§ PAGE EXCERPT

LLMs cannot process data like a company’s policies or archived data on a digital bulletin board. You can, however, leverage RAG to incorporate these company-specific data into your AI system. RAG enables LLMs to access internal data and produce precise answers that are relevant to your company.


Our Project CONNECT X team consolidated data scattered across different internal knowledge bases in one place and then created an efficient search system and assistant to help employees. The assistant recommends tasks based on emails and messages, writes email drafts, and summarizes previous conversations. At NAVER, we’ve noticed that it has boosted productivity for many of our employees since it was released last November.


One drawback is that RAG can only understand structured data—the type of data it can learn is limited and can only provide answers for simple searches. By incorporating browser automation, we were able to broaden the range of data it can process. We’re also considering creating a specialized model that converts unstructured data to an understandable format so we can introduce an auto-task feature.

Browser automation can help AI models decide which steps to take to answer a user’s question and browse like an actual person. It can make complex searches, compare search results, and perform inference and analysis, all of which can improve productivity in the workplace.


Project CONNECT X has proven that RAG can retrieve data from databases that are regularly updated to reduce the possibility that a model will generate wrong or outdated responses. It cannot, however, connect to external sources. To make up for this lack, you can use browser automation to increase the pool of data and drive productivity.


Sovereign AI and browser automation

The basic definition of sovereign AI is a country having autonomy and control over developing and operating its AI systems. However, a more comprehensive and realistic way of looking at it is to see whether AI models reflect local cultural and social norms. Using an LLM developed in another country as a base model to build sovereign AI could lead the model to produce answers that do not sufficiently reflect the nation’s language and culture. This problem likely occurs in countries that:


  1. are small or were late to digital transformation and, therefore, have a hard time obtaining large amounts of high-quality data;
  2. have closed economies or political systems, and lack global capabilities because they must rely on local data only;
  3. don’t have technological resources, and cannot afford the massive computing power and specialized workforces required to train an LLM. This is especially true for poor economies.

§ DATASET CONTENT
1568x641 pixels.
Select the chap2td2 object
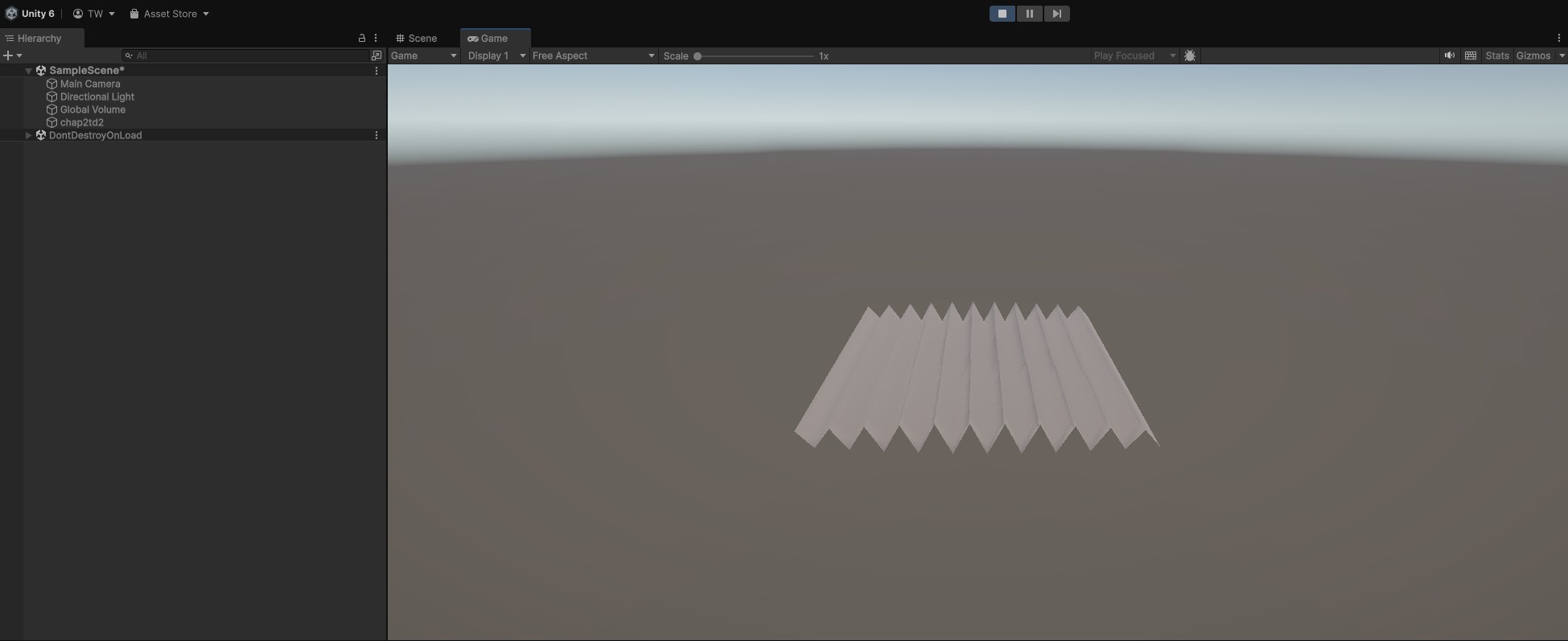pyautogui.click(x=82, y=122)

§ TASKS FOR THIS EXERCISE
- 1) From the RAG and browser automation excerpt above, extract the passage starting at "1. are small" and ending at "for poor economies.".
- 2) Answer these questions using the RAG and browser automation excerpt above.
(a) When was the Project CONNECT X assistant released?
(b) What did the team incorporate to broaden the range of data RAG can process?
(c) What is the basic definition of sovereign AI?
- 3) Continue the RAG and browser automation excerpt above from the point where it stops.

§ RESULTS FOR THE EXERCISE
- 1)
1. are small or were late to digital transformation and, therefore, have a hard time obtaining large amounts of high-quality data;
  2. have closed economies or political systems, and lack global capabilities because they must rely on local data only;
  3. don’t have technological resources, and cannot afford the massive computing power and specialized workforces required to train an LLM. This is especially true for poor economies.

- 2)
(a) Last November.
(b) Browser automation.
(c) A country having autonomy and control over developing and operating its AI systems.

- 3)
In all of these cases, browser automation may be a practical approach. Combined with sovereign AI, browser automation can help even LLMs without sufficient local knowledge keep up-to-date. It goes beyond simply accumulating data to generating more precise responses in the regional context. Harnessing browser automation can help bridge the technological gap between nations and help preserve their cultural identity while still allowing them to participating in the broader global ecosystem.


Conclusion

New technologies open doors to remarkable possibilities, but real transformations have always taken place through convergence with existing technologies. Here, we introduced browser automation as a complementary technology to LLMs that has the potential to transform our lives.

LLMs are built on data that’s being constantly accumulated even at this very moment, and data is also core to RAG and browser automation. This means that humanity’s collective wisdom, which knows no time or space, allows us to live a free and convenient life. Therefore, it is our responsibility to develop technologies that benefit people and not take them lightly. Launching Project CONNECT X and leveraging browser automation for sovereign AI are examples of our efforts on this front.

AI can exert more positive influence when infused with different technologies. We believe NAVER and other tech companies should continue to work to create AI that is beneficial to humanity.